Background Ultraviolet (UV) radiation (UVR) interacts with chromophores in cutaneous cells with consequent antigenicity. The normal response to this is a downregulation of immune responsiveness. Failure of the immune system to downregulate and to ignore transient photoantigens in human skin results in polymorphic light eruption (PLE), the commonest of the photodermatoses. UVR initiates and promotes skin cancer (SC): UV-induced immunosuppression permits the expansion of UV-mutated clones of cells which ultimately lead to SC.
Objectives Because there is increased immune surveillance and resistance to immune suppression following UVR exposure in PLE one might expect a protective effect of PLE against SC and, conversely, a reduced risk of PLE among patients with SC.

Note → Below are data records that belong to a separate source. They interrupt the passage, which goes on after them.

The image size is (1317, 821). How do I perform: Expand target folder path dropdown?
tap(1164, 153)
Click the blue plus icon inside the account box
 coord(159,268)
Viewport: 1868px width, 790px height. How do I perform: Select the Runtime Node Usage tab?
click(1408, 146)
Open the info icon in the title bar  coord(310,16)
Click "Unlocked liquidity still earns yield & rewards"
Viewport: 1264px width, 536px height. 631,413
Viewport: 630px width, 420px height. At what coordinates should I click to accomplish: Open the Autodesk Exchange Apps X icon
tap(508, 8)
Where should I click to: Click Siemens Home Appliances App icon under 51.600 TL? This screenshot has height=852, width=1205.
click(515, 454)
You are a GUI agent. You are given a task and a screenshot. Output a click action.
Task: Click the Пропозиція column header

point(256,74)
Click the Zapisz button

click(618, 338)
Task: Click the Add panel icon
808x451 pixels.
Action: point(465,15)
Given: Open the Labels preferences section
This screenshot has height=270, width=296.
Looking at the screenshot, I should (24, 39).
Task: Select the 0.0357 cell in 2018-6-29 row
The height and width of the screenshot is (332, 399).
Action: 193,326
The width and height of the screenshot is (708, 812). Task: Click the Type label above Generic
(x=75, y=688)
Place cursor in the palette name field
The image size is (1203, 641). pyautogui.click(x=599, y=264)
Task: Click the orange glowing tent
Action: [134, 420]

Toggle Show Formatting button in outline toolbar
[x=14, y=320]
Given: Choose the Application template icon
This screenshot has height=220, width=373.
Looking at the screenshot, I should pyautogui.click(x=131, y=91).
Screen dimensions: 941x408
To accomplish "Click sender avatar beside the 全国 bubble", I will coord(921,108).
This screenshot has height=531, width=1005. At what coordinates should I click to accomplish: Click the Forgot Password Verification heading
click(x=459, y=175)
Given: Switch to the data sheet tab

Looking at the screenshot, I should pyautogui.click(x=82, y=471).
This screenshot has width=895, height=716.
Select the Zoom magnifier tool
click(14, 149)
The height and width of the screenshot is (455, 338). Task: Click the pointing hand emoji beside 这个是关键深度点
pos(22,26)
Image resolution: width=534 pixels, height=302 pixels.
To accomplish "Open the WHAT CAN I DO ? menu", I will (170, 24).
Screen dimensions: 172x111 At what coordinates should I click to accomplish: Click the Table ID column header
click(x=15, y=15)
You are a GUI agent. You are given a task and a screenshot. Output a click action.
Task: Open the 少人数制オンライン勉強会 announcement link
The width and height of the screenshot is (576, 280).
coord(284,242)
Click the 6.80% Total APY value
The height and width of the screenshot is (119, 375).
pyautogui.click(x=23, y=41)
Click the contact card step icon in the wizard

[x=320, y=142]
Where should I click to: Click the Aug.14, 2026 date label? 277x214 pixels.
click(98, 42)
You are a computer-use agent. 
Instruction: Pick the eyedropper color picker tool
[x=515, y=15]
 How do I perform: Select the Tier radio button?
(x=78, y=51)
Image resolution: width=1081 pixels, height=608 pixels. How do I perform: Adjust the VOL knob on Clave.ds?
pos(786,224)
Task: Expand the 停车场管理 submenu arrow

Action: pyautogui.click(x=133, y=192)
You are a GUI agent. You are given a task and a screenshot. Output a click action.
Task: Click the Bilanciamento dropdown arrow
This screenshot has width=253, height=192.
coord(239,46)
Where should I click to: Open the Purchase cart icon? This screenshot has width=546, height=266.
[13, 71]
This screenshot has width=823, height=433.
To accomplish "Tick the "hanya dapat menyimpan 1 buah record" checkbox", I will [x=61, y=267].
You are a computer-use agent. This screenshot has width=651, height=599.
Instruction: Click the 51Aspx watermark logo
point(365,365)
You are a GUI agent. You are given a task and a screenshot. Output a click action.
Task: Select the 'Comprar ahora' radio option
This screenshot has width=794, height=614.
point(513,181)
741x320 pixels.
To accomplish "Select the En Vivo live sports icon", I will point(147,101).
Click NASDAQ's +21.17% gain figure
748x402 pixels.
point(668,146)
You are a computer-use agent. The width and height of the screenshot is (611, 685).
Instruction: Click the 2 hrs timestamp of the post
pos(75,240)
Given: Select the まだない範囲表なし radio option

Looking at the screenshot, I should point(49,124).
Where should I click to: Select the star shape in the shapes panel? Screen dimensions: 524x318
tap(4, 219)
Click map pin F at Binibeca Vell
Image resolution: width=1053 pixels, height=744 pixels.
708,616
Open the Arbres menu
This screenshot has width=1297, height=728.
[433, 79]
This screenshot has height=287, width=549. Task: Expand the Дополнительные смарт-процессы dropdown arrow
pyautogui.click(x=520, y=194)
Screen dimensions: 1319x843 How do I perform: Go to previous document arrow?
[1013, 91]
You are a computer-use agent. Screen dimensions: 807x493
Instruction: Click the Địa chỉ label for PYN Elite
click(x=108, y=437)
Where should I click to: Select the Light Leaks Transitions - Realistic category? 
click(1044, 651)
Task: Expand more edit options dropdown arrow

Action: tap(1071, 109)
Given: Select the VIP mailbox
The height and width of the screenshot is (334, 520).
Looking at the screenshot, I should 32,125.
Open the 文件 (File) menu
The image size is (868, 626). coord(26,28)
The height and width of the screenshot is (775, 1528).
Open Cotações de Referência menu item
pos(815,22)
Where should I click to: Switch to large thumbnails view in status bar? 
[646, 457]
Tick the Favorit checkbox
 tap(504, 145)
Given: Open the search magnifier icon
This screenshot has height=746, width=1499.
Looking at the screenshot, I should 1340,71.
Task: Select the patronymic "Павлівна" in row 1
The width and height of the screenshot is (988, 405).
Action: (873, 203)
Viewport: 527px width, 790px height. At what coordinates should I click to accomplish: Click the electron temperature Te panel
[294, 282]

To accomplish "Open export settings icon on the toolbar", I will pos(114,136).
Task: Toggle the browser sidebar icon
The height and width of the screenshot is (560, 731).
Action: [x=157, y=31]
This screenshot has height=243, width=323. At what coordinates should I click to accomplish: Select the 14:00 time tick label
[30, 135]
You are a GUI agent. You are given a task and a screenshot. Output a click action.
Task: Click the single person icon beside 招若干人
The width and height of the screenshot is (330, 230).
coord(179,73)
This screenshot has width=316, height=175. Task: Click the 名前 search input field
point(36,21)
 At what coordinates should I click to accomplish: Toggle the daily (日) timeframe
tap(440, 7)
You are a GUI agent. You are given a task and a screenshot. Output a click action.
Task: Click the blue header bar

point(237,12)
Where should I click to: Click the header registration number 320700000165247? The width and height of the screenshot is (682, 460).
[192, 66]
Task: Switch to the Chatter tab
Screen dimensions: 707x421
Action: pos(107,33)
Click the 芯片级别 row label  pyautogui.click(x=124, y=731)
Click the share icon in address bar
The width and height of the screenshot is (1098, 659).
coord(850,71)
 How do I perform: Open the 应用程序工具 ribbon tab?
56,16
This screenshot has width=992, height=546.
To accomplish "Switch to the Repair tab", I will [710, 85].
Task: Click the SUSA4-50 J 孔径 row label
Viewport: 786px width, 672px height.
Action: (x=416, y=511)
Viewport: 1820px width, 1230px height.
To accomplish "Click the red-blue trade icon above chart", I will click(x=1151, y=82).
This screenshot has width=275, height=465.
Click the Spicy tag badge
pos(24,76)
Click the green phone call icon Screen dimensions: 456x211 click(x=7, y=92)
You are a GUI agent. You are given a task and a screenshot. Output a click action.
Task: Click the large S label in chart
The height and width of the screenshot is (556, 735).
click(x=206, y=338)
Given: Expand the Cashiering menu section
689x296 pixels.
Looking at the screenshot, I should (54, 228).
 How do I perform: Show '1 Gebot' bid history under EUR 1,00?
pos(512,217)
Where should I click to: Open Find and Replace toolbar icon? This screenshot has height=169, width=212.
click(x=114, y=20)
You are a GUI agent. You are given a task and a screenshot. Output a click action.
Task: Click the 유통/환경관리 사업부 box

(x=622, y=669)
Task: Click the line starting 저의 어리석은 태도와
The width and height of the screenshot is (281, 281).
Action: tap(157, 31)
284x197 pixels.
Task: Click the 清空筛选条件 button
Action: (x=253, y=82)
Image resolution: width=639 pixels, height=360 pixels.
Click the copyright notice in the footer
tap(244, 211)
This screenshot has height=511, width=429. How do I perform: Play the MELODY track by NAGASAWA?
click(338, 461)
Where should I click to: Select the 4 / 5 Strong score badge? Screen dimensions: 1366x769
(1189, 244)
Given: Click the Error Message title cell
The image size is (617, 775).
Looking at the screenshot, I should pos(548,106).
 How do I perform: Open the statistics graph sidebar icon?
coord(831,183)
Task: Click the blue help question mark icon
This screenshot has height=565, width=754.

Methods We therefore constructed a prospective case–control study to see if this were the case. Two groups were studied: a group comprising 214 patients with SC and 210 gender- and aged-matched controls, and a group comprising 100 patients with PLE and 155 gender- and aged-matched controls. Each participant answered a questionnaire aimed at establishing personal and family history of SC and photodermatoses. Skin type and exposure to UVR were also documented.
Results The prevalence of PLE in people with SC was 7·5%, compared with 21·4% for controls (P < 0·001). The prevalence of SC in patients with PLE was 4% compared with 7·1% for controls.
Conclusions Our results show (i) strong evidence of reduced PLE in patients with SC, and (ii) a trend for reduced SC in patients with PLE. The immunological basis of PLE may therefore confer protection against SC.